*Task goal:*
Find the line containing "วันที่ และ เวลา ที่ต้องการเช่ารถ (912, 516)" in the records below. Copy exactly that line and each one after it, ending at the line containing "26 (282, 1098)", and nothing more.

*Data shown:*
──────

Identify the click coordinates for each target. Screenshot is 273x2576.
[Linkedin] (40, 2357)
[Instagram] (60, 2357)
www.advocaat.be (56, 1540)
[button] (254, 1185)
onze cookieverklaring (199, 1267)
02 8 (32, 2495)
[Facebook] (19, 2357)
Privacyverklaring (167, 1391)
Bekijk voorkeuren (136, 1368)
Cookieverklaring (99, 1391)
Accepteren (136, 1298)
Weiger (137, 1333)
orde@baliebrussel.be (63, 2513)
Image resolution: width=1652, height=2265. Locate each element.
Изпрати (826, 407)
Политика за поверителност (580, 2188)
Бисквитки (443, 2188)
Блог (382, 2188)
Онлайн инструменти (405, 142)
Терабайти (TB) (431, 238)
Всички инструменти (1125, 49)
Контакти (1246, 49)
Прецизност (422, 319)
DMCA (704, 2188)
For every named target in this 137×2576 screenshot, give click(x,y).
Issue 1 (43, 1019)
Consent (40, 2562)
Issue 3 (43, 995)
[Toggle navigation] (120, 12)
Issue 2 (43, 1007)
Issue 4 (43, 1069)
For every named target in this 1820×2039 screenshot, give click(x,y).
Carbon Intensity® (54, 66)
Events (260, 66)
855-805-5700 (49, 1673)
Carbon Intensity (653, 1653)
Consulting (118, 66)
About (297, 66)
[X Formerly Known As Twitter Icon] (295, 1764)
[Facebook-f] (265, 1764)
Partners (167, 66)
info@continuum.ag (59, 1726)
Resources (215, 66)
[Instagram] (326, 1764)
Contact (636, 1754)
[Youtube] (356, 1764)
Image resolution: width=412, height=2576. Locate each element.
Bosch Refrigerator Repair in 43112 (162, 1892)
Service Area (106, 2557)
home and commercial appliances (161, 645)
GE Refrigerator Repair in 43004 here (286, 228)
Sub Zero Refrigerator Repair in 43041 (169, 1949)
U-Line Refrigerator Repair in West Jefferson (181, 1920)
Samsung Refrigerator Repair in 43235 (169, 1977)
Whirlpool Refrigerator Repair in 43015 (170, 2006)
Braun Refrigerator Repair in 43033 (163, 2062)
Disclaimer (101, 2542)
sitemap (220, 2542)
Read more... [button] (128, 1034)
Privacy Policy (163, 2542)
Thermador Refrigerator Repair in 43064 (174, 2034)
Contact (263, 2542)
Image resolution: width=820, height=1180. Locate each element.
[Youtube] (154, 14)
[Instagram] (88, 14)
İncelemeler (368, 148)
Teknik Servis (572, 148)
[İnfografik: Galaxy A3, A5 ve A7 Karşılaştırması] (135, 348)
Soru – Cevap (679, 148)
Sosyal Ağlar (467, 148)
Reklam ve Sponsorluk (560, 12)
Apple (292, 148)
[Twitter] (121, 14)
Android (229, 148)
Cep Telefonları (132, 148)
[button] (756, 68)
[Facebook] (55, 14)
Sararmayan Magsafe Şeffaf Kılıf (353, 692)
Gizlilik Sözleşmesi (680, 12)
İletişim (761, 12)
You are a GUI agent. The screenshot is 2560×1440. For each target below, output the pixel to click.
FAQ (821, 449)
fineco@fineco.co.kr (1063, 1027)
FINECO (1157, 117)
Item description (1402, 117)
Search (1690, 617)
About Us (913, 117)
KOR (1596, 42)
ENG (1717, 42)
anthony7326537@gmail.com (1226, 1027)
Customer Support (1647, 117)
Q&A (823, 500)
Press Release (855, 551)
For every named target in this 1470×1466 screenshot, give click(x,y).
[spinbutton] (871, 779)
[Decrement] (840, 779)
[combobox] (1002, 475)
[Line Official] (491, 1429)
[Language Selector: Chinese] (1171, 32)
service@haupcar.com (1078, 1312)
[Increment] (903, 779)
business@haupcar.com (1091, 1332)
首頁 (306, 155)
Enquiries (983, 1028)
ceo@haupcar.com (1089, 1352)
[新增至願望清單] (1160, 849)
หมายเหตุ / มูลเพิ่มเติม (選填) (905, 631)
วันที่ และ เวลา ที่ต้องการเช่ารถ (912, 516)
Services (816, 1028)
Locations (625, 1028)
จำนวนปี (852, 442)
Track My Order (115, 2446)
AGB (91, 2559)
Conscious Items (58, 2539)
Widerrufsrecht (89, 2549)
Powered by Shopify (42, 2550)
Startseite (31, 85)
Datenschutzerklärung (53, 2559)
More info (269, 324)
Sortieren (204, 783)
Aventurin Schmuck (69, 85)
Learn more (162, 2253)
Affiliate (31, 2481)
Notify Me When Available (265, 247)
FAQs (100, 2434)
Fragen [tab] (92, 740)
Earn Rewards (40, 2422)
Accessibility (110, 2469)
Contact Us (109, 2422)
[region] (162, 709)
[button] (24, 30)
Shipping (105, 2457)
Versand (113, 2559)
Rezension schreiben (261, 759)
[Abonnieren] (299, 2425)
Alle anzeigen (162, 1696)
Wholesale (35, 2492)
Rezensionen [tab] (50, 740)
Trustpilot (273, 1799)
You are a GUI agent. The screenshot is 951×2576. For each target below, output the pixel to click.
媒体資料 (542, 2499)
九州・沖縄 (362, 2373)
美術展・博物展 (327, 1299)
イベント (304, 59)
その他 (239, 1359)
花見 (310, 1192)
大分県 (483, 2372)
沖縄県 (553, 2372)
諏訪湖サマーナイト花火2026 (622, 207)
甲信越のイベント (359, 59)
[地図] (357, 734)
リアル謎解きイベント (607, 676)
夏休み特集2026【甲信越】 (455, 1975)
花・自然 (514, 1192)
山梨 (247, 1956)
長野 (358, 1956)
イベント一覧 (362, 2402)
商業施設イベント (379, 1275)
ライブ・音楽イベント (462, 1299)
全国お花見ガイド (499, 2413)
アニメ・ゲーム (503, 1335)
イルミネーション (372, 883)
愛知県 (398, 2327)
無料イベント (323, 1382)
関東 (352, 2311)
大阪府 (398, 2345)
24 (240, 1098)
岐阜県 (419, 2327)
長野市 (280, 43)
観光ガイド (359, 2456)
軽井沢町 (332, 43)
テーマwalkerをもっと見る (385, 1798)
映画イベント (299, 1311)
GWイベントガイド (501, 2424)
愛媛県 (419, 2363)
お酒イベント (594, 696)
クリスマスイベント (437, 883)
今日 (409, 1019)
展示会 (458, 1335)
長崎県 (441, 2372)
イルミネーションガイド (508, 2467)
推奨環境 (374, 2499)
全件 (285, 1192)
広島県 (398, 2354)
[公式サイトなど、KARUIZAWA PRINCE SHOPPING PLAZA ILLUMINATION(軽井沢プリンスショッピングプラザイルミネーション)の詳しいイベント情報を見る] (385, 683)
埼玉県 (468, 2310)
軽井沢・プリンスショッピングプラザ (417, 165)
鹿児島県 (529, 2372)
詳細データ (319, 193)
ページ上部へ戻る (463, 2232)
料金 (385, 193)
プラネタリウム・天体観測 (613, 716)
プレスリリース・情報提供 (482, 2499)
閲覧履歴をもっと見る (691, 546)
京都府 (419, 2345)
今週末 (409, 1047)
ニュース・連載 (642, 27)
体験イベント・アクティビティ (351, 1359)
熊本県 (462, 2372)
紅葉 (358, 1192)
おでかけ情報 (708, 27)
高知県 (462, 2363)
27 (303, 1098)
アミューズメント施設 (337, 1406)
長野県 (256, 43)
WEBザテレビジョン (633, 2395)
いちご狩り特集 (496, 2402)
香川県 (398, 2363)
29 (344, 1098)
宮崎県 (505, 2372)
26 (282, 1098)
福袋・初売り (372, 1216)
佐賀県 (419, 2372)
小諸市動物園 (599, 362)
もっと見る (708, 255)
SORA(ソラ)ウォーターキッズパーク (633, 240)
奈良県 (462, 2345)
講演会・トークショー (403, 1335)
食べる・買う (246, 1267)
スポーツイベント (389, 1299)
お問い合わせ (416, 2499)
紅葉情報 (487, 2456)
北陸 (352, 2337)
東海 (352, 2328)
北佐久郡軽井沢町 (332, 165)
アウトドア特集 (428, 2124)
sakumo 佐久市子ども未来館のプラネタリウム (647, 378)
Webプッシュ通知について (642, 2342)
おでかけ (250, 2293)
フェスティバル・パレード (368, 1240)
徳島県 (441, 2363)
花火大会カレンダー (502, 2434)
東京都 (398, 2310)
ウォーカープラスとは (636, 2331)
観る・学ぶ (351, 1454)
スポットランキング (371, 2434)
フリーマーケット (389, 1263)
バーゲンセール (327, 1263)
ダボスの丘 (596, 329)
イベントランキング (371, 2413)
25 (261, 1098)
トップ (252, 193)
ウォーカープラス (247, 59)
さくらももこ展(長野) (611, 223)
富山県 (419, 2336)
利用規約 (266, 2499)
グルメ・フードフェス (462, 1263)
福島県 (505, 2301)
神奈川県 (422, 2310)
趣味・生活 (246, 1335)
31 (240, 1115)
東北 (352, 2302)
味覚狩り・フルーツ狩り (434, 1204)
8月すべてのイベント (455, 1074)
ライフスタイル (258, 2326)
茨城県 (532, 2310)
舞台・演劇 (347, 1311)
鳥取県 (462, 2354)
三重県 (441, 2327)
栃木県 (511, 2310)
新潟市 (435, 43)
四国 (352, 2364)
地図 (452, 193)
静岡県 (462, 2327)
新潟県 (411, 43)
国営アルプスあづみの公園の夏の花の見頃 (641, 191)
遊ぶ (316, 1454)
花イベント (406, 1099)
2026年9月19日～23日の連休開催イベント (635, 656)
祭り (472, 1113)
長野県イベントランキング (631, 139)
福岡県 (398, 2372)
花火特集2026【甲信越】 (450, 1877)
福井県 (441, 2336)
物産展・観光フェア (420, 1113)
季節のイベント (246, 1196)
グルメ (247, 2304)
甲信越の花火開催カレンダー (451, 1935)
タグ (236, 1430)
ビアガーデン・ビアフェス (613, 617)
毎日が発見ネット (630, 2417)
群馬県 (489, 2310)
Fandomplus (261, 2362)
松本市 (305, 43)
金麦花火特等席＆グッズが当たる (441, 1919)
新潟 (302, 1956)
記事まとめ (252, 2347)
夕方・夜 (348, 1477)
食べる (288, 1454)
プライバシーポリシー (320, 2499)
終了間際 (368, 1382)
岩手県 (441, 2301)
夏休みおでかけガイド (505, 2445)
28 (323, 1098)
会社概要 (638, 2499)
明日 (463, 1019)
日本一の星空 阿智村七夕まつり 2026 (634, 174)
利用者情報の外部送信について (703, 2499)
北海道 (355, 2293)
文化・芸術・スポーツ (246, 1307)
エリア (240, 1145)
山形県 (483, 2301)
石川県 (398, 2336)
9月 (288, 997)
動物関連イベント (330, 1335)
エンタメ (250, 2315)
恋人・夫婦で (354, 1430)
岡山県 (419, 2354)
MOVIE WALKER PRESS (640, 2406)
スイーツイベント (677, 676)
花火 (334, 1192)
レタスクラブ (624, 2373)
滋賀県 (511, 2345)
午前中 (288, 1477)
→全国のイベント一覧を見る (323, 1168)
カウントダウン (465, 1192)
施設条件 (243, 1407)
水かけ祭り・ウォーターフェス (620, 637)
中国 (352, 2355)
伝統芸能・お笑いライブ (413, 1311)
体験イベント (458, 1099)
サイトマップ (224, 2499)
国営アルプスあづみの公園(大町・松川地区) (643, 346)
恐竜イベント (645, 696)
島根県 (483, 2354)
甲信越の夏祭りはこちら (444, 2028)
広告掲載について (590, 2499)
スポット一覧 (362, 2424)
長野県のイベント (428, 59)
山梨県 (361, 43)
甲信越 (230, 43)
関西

──────

*Exercise result:*
วันที่ และ เวลา ที่ต้องการเช่ารถ (912, 516)
Services (816, 1028)
Locations (625, 1028)
จำนวนปี (852, 442)
Track My Order (115, 2446)
AGB (91, 2559)
Conscious Items (58, 2539)
Widerrufsrecht (89, 2549)
Powered by Shopify (42, 2550)
Startseite (31, 85)
Datenschutzerklärung (53, 2559)
More info (269, 324)
Sortieren (204, 783)
Aventurin Schmuck (69, 85)
Learn more (162, 2253)
Affiliate (31, 2481)
Notify Me When Available (265, 247)
FAQs (100, 2434)
Fragen [tab] (92, 740)
Earn Rewards (40, 2422)
Accessibility (110, 2469)
Contact Us (109, 2422)
[region] (162, 709)
[button] (24, 30)
Shipping (105, 2457)
Versand (113, 2559)
Rezension schreiben (261, 759)
[Abonnieren] (299, 2425)
Alle anzeigen (162, 1696)
Wholesale (35, 2492)
Rezensionen [tab] (50, 740)
Trustpilot (273, 1799)
You are a GUI agent. The screenshot is 951×2576. For each target below, output the pixel to click.
媒体資料 (542, 2499)
九州・沖縄 (362, 2373)
美術展・博物展 (327, 1299)
イベント (304, 59)
その他 (239, 1359)
花見 (310, 1192)
大分県 (483, 2372)
沖縄県 (553, 2372)
諏訪湖サマーナイト花火2026 (622, 207)
甲信越のイベント (359, 59)
[地図] (357, 734)
リアル謎解きイベント (607, 676)
夏休み特集2026【甲信越】 (455, 1975)
花・自然 (514, 1192)
山梨 (247, 1956)
長野 (358, 1956)
イベント一覧 (362, 2402)
商業施設イベント (379, 1275)
ライブ・音楽イベント (462, 1299)
全国お花見ガイド (499, 2413)
アニメ・ゲーム (503, 1335)
イルミネーション (372, 883)
愛知県 (398, 2327)
無料イベント (323, 1382)
関東 (352, 2311)
大阪府 (398, 2345)
24 (240, 1098)
岐阜県 (419, 2327)
長野市 (280, 43)
観光ガイド (359, 2456)
軽井沢町 (332, 43)
テーマwalkerをもっと見る (385, 1798)
映画イベント (299, 1311)
GWイベントガイド (501, 2424)
愛媛県 (419, 2363)
お酒イベント (594, 696)
クリスマスイベント (437, 883)
今日 (409, 1019)
展示会 (458, 1335)
長崎県 (441, 2372)
イルミネーションガイド (508, 2467)
推奨環境 (374, 2499)
全件 (285, 1192)
広島県 (398, 2354)
[公式サイトなど、KARUIZAWA PRINCE SHOPPING PLAZA ILLUMINATION(軽井沢プリンスショッピングプラザイルミネーション)の詳しいイベント情報を見る] (385, 683)
埼玉県 (468, 2310)
軽井沢・プリンスショッピングプラザ (417, 165)
鹿児島県 (529, 2372)
詳細データ (319, 193)
ページ上部へ戻る (463, 2232)
料金 (385, 193)
プラネタリウム・天体観測 (613, 716)
プレスリリース・情報提供 (482, 2499)
閲覧履歴をもっと見る (691, 546)
京都府 (419, 2345)
今週末 (409, 1047)
ニュース・連載 (642, 27)
体験イベント・アクティビティ (351, 1359)
熊本県 (462, 2372)
紅葉 (358, 1192)
おでかけ情報 (708, 27)
高知県 (462, 2363)
27 (303, 1098)
アミューズメント施設 (337, 1406)
長野県 (256, 43)
WEBザテレビジョン (633, 2395)
いちご狩り特集 (496, 2402)
香川県 (398, 2363)
29 (344, 1098)
宮崎県 (505, 2372)
26 (282, 1098)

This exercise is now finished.